In other words … no one is going to simply shut down the exchanges (at least in the states where they are working, which will likely be the overwhelming majority of the states). No one is going to push young people off of their parents’ plans (or, to be more precise, allow insurance companies to do so). The Affordable Care Act was a large and complex law; there are all sorts of provisions in there that people now rely on and plan around, and for the most part no one is going to want to cause the disruptions that pure repeal would produce.
And yet there are quite a few conservative reforms which could certainly build on the structure that’s now in place. Some of those reforms, as Sprung details, many liberals and liberal policy experts would be perfectly happy with. Some others wouldn’t actually work well in practice, regardless of their rhetorical repeal. But the point is that a serious Republican Party would have an active health care agenda. It just won’t (really) involve eliminating the ACA, just as the ACA itself didn’t eliminate lots and lots of previous reforms and policies.
However, activists within the Republican Party are simply not going to accept “building on Obamacare” as a platform, at least not any time soon. What that means is that policy makers are going to have to, essentially, disguise “building on Obamacare” as “repeal and replace.” Which has two problems. One is that it may add considerable otherwise unnecessary policy complexity. The other is that it’s going to be vulnerable to charges that it doesn’t fully repeal Obamacare -- because it won’t!
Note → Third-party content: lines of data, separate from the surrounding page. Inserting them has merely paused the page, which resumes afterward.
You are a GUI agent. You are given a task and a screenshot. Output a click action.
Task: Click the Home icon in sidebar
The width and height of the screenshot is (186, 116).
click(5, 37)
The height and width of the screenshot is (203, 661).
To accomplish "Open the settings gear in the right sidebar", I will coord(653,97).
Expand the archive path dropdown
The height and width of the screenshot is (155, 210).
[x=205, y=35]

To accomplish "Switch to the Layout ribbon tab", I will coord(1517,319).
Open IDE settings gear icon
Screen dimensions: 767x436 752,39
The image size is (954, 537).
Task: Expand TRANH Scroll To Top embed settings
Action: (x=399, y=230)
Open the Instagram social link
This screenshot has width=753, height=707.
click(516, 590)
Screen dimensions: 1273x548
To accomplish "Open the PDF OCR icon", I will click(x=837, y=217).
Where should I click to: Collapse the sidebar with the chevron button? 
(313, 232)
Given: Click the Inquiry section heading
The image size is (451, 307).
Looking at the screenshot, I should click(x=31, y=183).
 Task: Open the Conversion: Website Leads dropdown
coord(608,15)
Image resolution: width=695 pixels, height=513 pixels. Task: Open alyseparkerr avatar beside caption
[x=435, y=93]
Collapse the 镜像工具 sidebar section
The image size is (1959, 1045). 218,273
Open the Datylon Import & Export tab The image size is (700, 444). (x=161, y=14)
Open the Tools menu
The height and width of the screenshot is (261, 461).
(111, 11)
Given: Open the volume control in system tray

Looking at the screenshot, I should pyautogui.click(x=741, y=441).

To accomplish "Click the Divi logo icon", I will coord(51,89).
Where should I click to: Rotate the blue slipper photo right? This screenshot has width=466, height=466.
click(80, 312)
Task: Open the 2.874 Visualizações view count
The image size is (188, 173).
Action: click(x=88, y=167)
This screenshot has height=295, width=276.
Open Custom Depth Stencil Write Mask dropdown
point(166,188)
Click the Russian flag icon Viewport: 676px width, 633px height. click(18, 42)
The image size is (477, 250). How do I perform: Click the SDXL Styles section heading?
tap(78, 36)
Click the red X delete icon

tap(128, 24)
Remember, for example, the revolt against Eric Cantor’s bill to expand high-risk pools because they were tainted by their inclusion in the ACA. The problem is that President Barack Obama basically told the truth when he said that the Democratic bill included many Republican ideas, which means that there are relatively few “pure” conservative ideas available that have no association at all with the dreaded Kenyan socialist.
Now, it’s certainly possible that if Republicans really do capture the White House, the Senate and the House in 2016 that they’ll forget all about that when they prepare health care legislation, and actually just pass a straightforward bill. They can always “repeal” the exchanges and replace them with Ronald Reagan Free Enterprise Private Insurance Access Points, and then move on to the sorts of things that conservative reformers want to add to Obamacare. And with a Republican in the White House, it’s very possible that activists and the conservative press will go along.
It’s also possible that the risks of further health care reform will be relatively low-priority for most Republicans; they may be perfectly happy to have a Democratic filibuster kill something, and then move on to tax cuts or some other lower-risk, higher priority policy. In fact, that would be my bet. Health policy is hard, and I’m not convinced that Republicans are anywhere close to ready to tackle it, or that they have all that much of an electoral incentive to do so.